Stick or twist? Career decision-making during contractual uncertainty for NHS junior doctors
(BMJ PUBLISHING GROUP, 2017-01-01)
OBJECTIVES: To examine the extent, and nature, of impact on junior doctors' career decisions, of a proposed new contract and the uncertainty surrounding it. DESIGN: Mixed methods. Online survey exploring: doctors' future training intentions; their preferred specialty training (ST) programmes; whether they intended to proceed immediately to ST; and other plans. Linked qualitative interviews to explore more fully how and why decisions were affected. SETTING: Doctors (F2s) in second year of Foundation School (FS) Programmes in England. PARTICIPANTS: Invitations sent by FSs. Open to all F2s November 2015-February 2016. All FSs represented. Survey completed by 816 F2s. Sample characteristics broadly similar to national F2 cohort. MAIN OUTCOME MEASURES: Proportions of doctors intending to proceed to ST posts in the UK, to defer or to exit UK medicine. Proportion of doctors indicating changes in training and career plans as a result of the contract and/or resulting uncertainty. Distribution of changes across training programmes. Explanations of these intentions from interviews and free text comments. RESULTS: Among the responding junior doctors, 20% indicated that issues related to the contract had prompted them to switch specialty and a further 20% had become uncertain about switching specialty. Switching specialty choice was more prevalent among those now choosing a community-based, rather than hospital-based specialty. 30% selecting general practice had switched choice because of the new contract.
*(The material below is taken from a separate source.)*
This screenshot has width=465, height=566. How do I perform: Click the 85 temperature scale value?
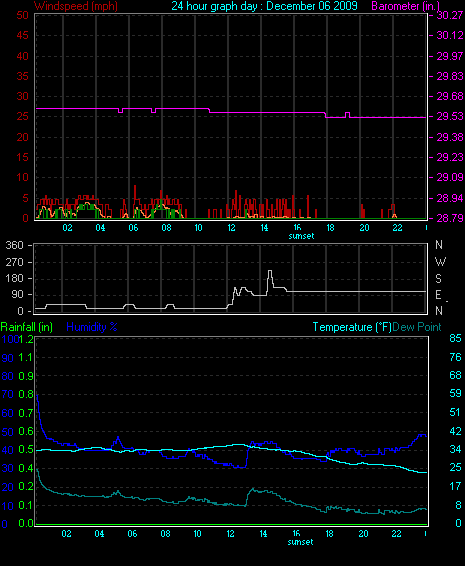click(456, 338)
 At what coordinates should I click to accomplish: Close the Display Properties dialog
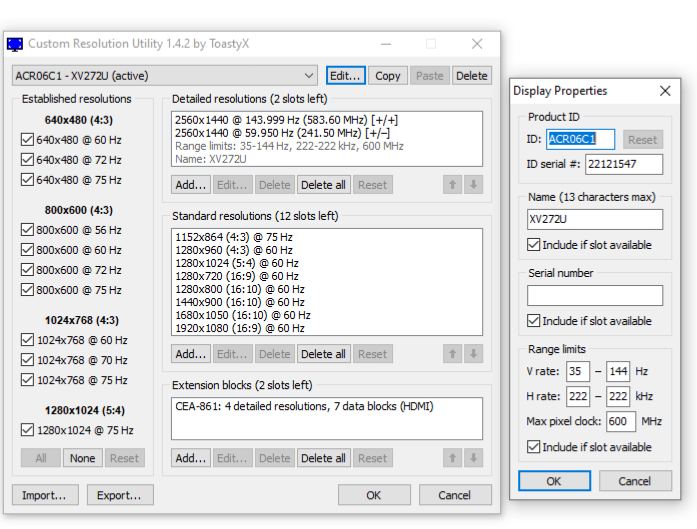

Interview data suggests that doctors felt they had become less valued or appreciated in the National Health Service and in society more broadly. CONCLUSIONS: Doctors reported that contract-related issues have affected their career plans. The most notable effect is a move away from acute to community-based specialities, with the former perceived as more negatively affected by the proposed changes. It is concerning that young doctors feel undervalued, and this requires further investigation.